Her post was great but unfortunately a lot of us with older kitchens often don't have the luxury of a drawer so we are using cupboards or some of that precious space in our pantry.
Unless you bought all of your plastics in one go in all likelyhood you have a mish mash of brands and therefore sizes. Seldom do they fit nicely inside each other so the idea of a nice neat stack that sits beautifully on a cupboard shelf basically never happens.
I have to say I always found it demoralising when I spent 2 hours cleaning the cupboard and I walked away from it with parts still threatening to land on my foot at a moments notice. At least I managed to organise it to the extent that the entire cupboard contents wasn't going to arrive on my foot as soon as I opened the door but it really didn't seem enough.

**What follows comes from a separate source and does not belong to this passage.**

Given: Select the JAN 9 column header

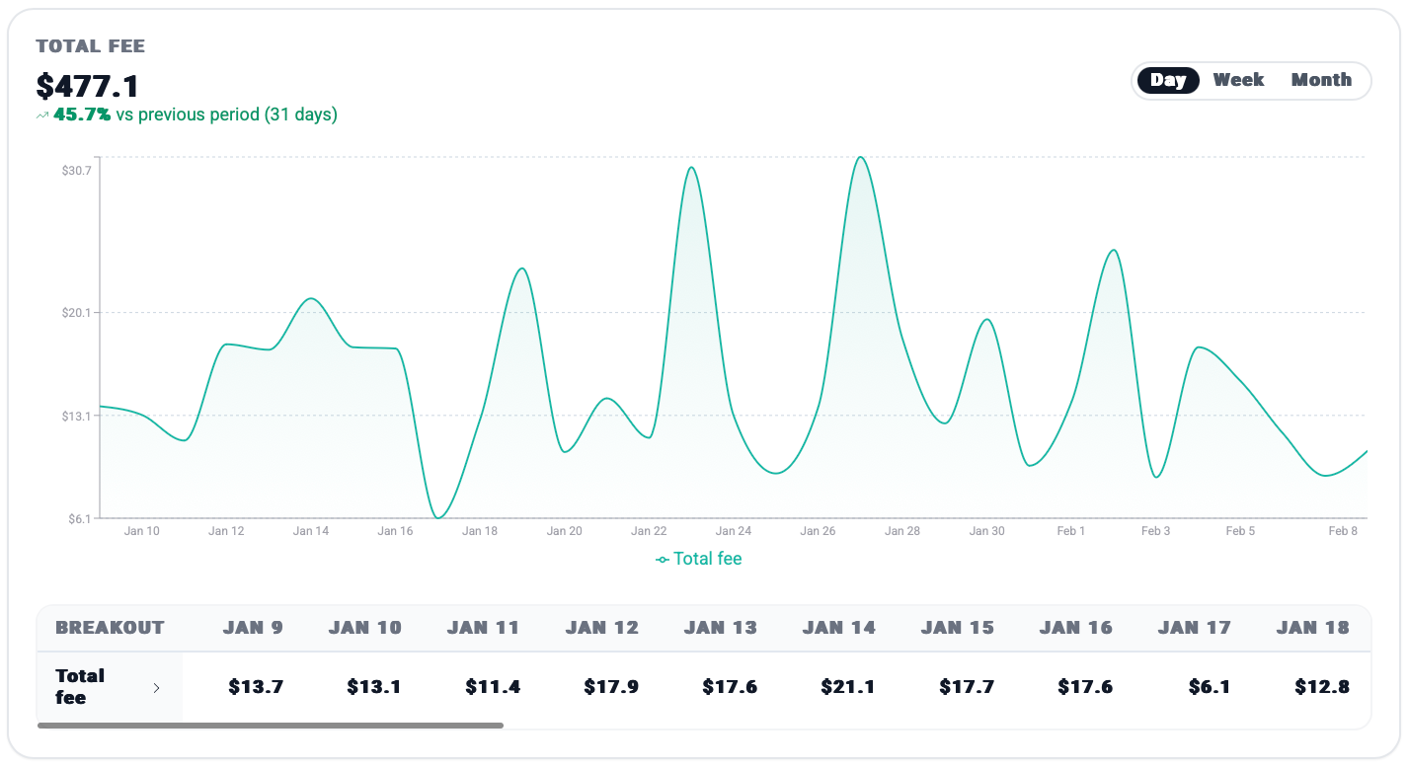Looking at the screenshot, I should coord(253,628).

About 2 years ago when I had cleaned the cupboard yet again and was getting ready to walk away in defeat I had this weird idea. Ok, so I didn't have a built in drawer in the kitchen but that doesn't meant that the plastics can't be effectively contained.

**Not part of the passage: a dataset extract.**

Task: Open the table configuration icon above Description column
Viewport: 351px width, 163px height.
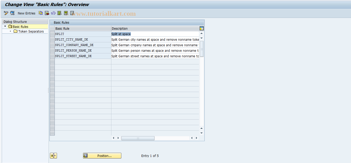Action: click(201, 28)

You will notice that in the picture I have given above that I haven't reorganised for a while and although the left hand side is supposed to be the "round things" and the right the "square/rectangular things" its all over the place. The main thing is that while being all over the place it isn't going to land on the floor unless I decide its going to.
Although it looks like it takes up more space than just stacking the same amount of plastics I have found in reality it doesn't, in fact mostly it takes less. The space saving comes from the fact that you can make your stacks higher and if they are a bit unstable and wobbly the worst that happens is that some of it ends up on its side inside the basket. Its all easy to get out because you just pull the basket out to get to the stuff at the back rather than try and weave your hand between the stacks and squeeze what you need through knocking everything over in the process.
I personally prefer this to a deep plastics drawer as being smaller makes it easier to see and find things even if it has fallen into disorder.

2 comments:
What a great idea. Thank you for sharing and thanks for the link.
Kate xx
Glad you like the idea. It was one of those "why haven't I done this before" moments when I originally came up with it.
Credit where credits due always deserves a link.... I had forgotten all about the fact this might be useful to others until you put your post up.